[Saved entries]
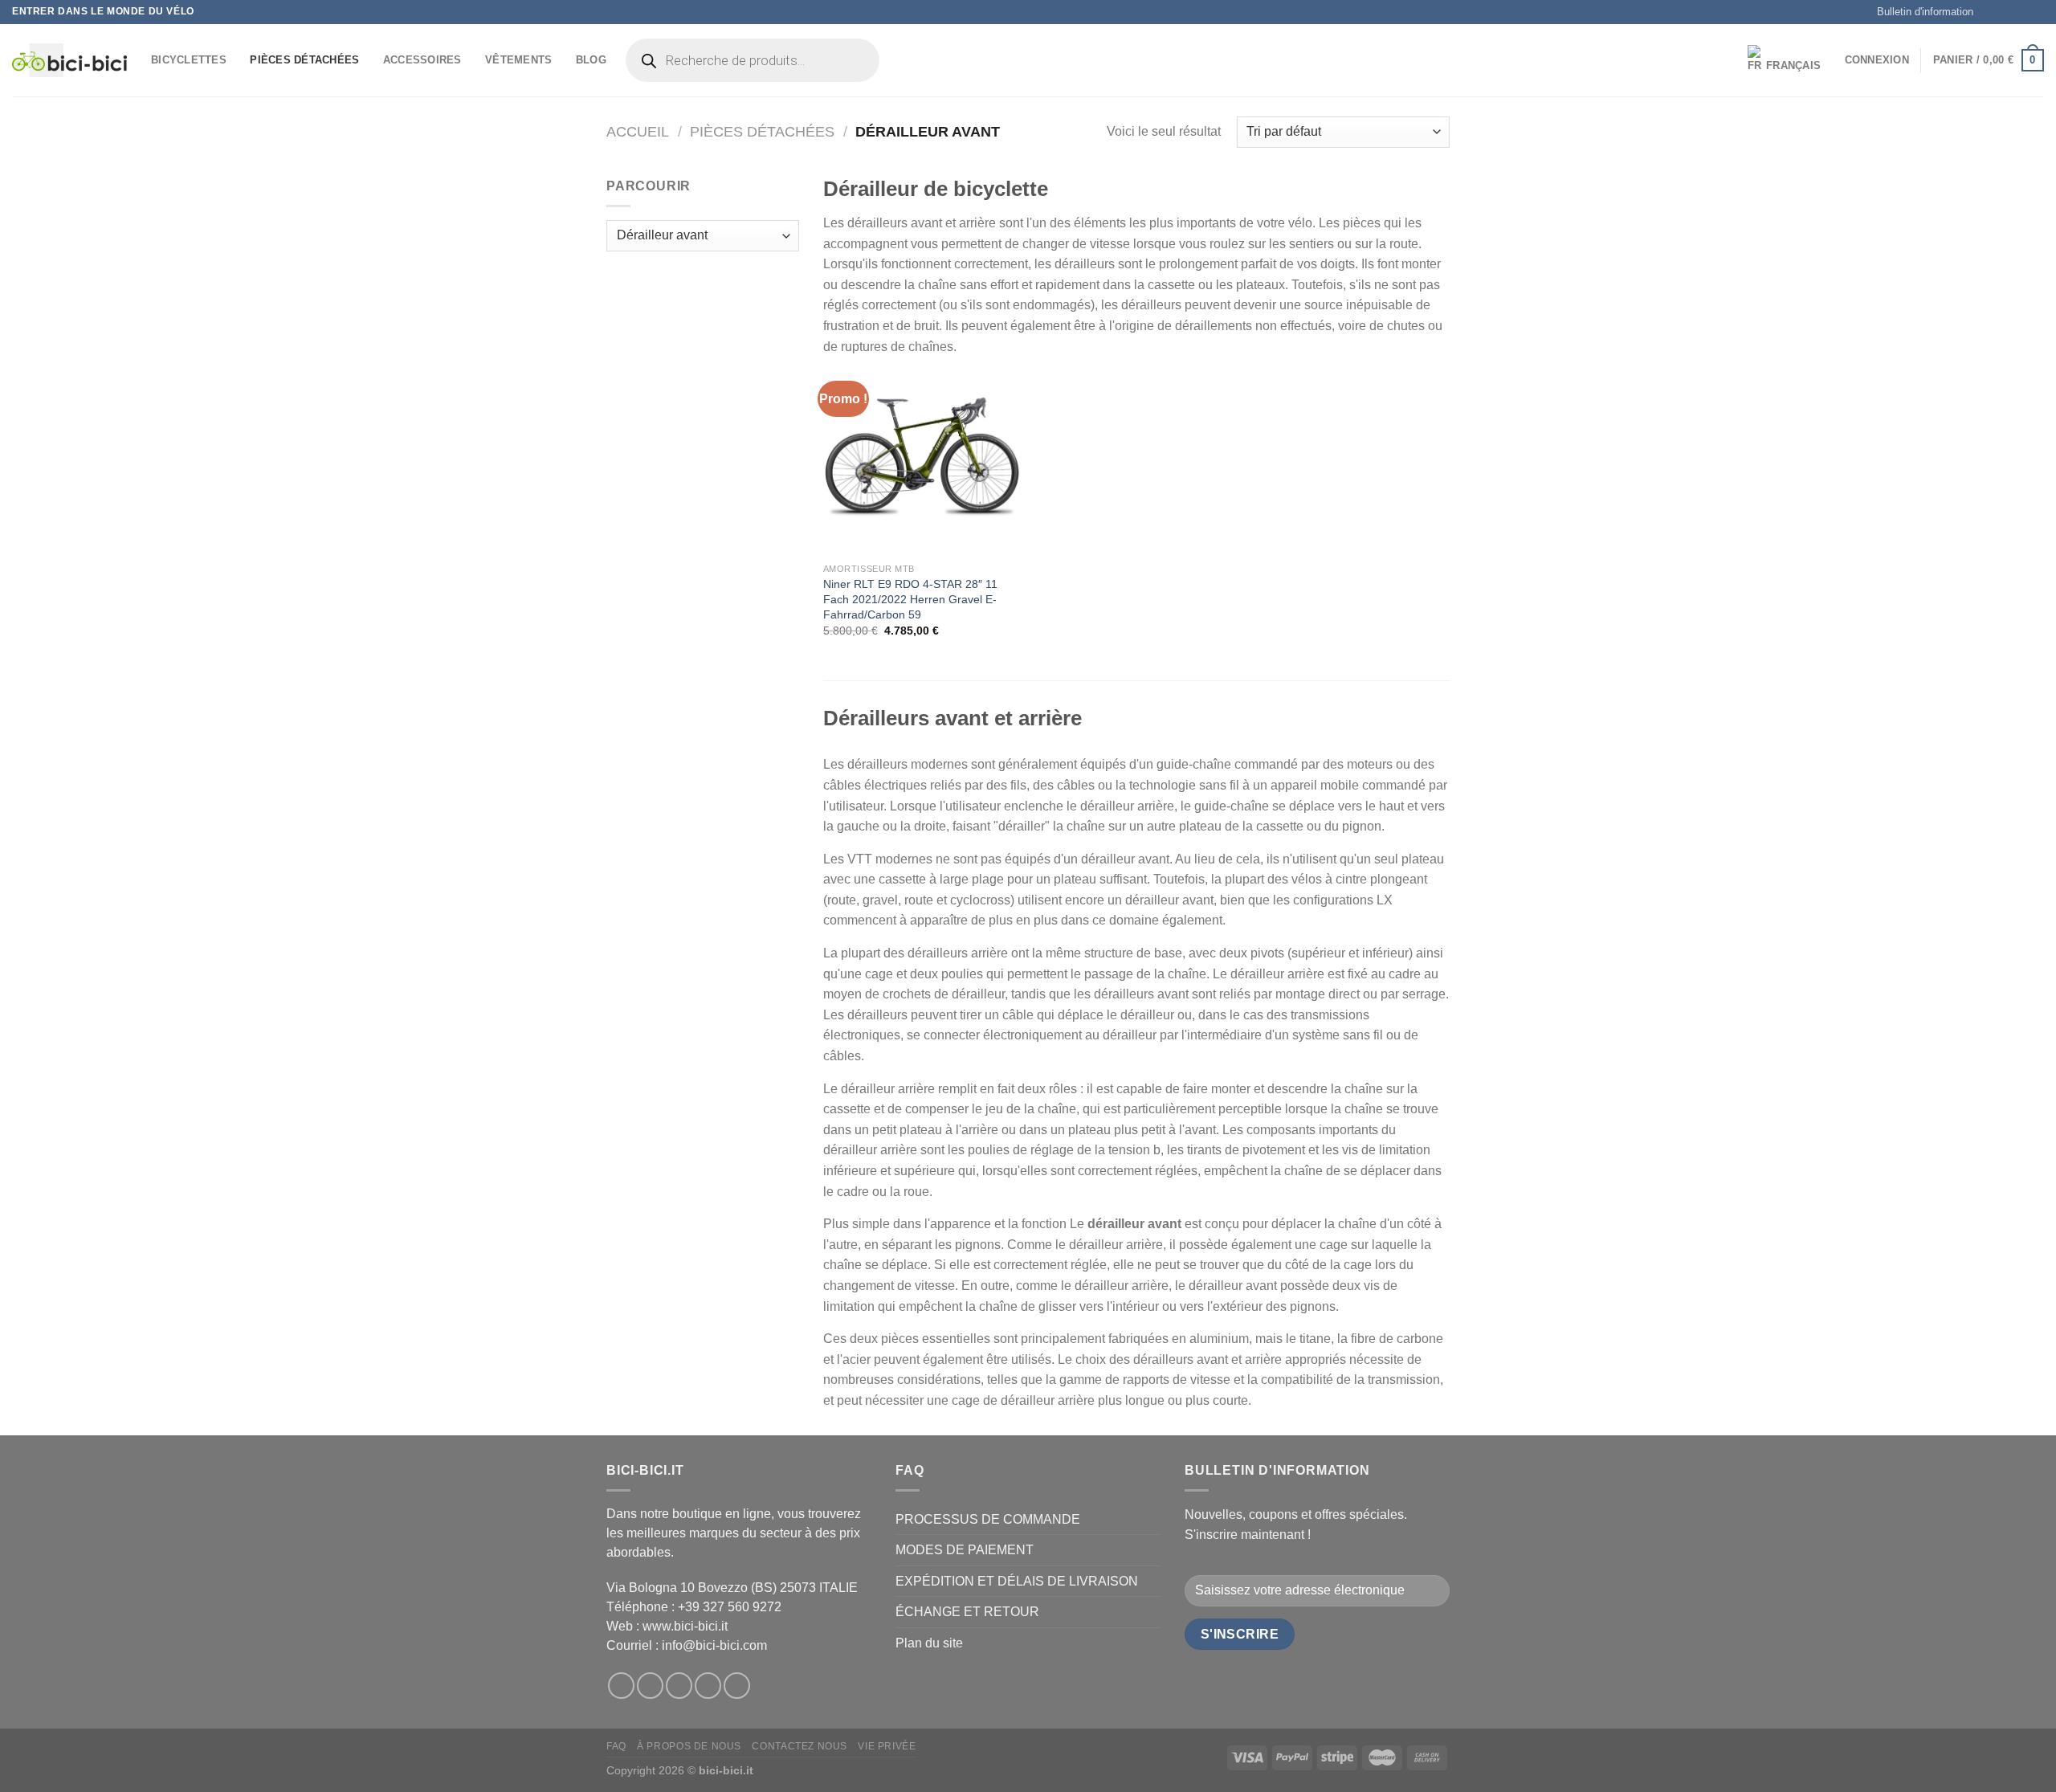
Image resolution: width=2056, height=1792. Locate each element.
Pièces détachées (304, 60)
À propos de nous (689, 1746)
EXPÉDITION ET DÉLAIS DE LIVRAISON (1016, 1581)
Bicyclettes (188, 60)
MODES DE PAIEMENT (964, 1550)
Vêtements (518, 60)
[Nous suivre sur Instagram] (2005, 12)
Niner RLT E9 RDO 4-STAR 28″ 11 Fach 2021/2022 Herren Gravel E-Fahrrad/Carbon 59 (910, 599)
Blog (591, 60)
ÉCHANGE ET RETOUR (967, 1612)
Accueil (637, 131)
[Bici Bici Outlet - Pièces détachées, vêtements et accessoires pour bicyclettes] (69, 60)
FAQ (616, 1746)
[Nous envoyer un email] (2036, 12)
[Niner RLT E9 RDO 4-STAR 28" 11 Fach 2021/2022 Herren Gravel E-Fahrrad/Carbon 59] (922, 456)
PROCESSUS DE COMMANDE (987, 1519)
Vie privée (887, 1746)
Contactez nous (799, 1746)
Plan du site (929, 1643)
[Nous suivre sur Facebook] (1990, 12)
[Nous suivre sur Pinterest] (737, 1685)
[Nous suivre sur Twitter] (2020, 12)
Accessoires (422, 60)
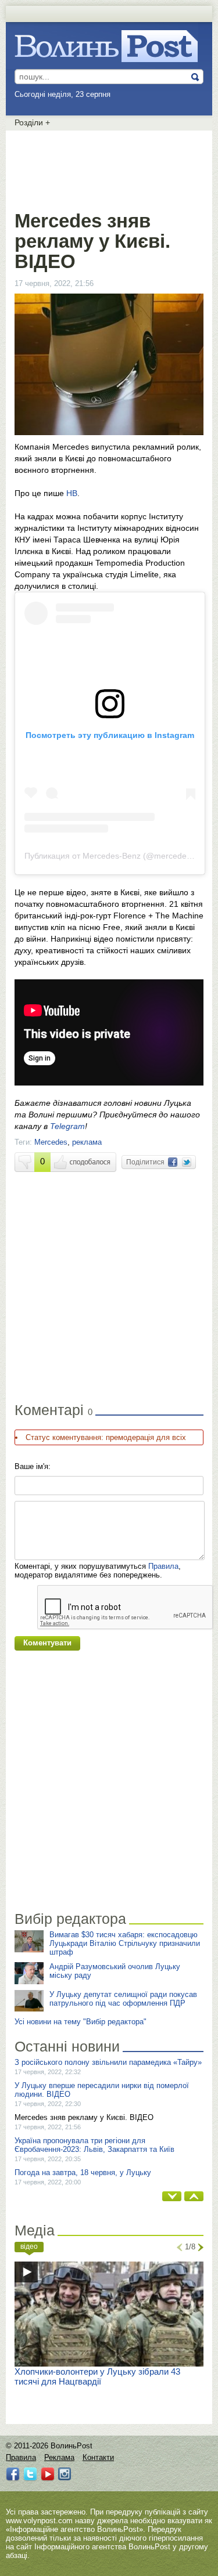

▶ [What is needed]: Leave out every picture, and repeat word for word only the lines from the one holding "Accueil (637, 131)" through the end of the entries above, both ends included.

▶ [Task solution]:
Accueil (637, 131)
[Bici Bici Outlet - Pièces détachées, vêtements et accessoires pour bicyclettes] (69, 60)
FAQ (616, 1746)
[Nous envoyer un email] (2036, 12)
[Niner RLT E9 RDO 4-STAR 28" 11 Fach 2021/2022 Herren Gravel E-Fahrrad/Carbon 59] (922, 456)
PROCESSUS DE COMMANDE (987, 1519)
Vie privée (887, 1746)
Contactez nous (799, 1746)
Plan du site (929, 1643)
[Nous suivre sur Facebook] (1990, 12)
[Nous suivre sur Pinterest] (737, 1685)
[Nous suivre sur Twitter] (2020, 12)
Accessoires (422, 60)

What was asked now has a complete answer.